SHORT EXERCISE: Copy word for word the records from their first line through the line that contains "[x=616, y=31]", including both of those lines.

RECORDS SHOWN:
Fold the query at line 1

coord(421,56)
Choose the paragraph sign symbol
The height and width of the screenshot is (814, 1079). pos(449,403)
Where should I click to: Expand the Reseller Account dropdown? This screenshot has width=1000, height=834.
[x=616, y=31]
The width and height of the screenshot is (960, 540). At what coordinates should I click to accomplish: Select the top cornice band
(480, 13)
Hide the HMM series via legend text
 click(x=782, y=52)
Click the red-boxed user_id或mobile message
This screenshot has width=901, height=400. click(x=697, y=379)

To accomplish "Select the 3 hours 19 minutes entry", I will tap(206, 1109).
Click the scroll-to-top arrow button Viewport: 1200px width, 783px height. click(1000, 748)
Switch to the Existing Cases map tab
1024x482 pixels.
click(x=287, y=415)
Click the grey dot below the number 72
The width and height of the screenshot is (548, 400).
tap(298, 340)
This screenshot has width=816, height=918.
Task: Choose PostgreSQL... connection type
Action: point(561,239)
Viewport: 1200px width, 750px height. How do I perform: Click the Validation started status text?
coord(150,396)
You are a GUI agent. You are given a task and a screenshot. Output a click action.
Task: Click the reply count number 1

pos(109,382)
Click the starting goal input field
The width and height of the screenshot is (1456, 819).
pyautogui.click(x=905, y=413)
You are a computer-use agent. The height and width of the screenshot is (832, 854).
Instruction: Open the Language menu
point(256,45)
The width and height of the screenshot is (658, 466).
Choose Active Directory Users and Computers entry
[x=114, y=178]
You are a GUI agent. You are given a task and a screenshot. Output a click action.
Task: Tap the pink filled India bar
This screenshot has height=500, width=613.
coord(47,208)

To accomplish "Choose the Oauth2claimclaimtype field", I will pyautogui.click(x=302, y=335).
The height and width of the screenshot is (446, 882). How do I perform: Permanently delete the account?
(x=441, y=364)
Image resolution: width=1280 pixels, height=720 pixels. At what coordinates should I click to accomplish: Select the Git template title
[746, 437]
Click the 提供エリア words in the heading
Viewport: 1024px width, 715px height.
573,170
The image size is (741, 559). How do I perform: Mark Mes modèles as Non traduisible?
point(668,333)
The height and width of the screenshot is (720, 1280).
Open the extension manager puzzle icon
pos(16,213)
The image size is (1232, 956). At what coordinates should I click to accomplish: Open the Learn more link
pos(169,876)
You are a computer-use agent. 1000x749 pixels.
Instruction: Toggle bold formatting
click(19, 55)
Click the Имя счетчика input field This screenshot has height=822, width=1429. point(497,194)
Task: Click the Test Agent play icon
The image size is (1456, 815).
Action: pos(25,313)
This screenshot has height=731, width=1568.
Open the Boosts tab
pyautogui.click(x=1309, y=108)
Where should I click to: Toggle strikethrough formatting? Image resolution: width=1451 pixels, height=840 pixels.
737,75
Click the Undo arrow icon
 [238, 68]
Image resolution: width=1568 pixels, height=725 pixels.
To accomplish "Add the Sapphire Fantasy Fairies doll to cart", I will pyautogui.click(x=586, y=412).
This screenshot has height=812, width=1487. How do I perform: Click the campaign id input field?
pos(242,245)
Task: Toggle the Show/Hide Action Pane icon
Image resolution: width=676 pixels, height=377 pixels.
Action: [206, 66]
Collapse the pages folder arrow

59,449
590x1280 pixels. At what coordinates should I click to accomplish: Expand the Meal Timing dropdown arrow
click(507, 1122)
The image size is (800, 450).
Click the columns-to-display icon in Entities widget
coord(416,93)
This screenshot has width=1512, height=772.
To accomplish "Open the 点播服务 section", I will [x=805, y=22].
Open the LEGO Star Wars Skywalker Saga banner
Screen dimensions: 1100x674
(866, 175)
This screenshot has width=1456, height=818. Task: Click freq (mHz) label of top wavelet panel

EXPECTED OUTPUT:
Fold the query at line 1

coord(421,56)
Choose the paragraph sign symbol
The height and width of the screenshot is (814, 1079). pos(449,403)
Where should I click to: Expand the Reseller Account dropdown? This screenshot has width=1000, height=834.
[x=616, y=31]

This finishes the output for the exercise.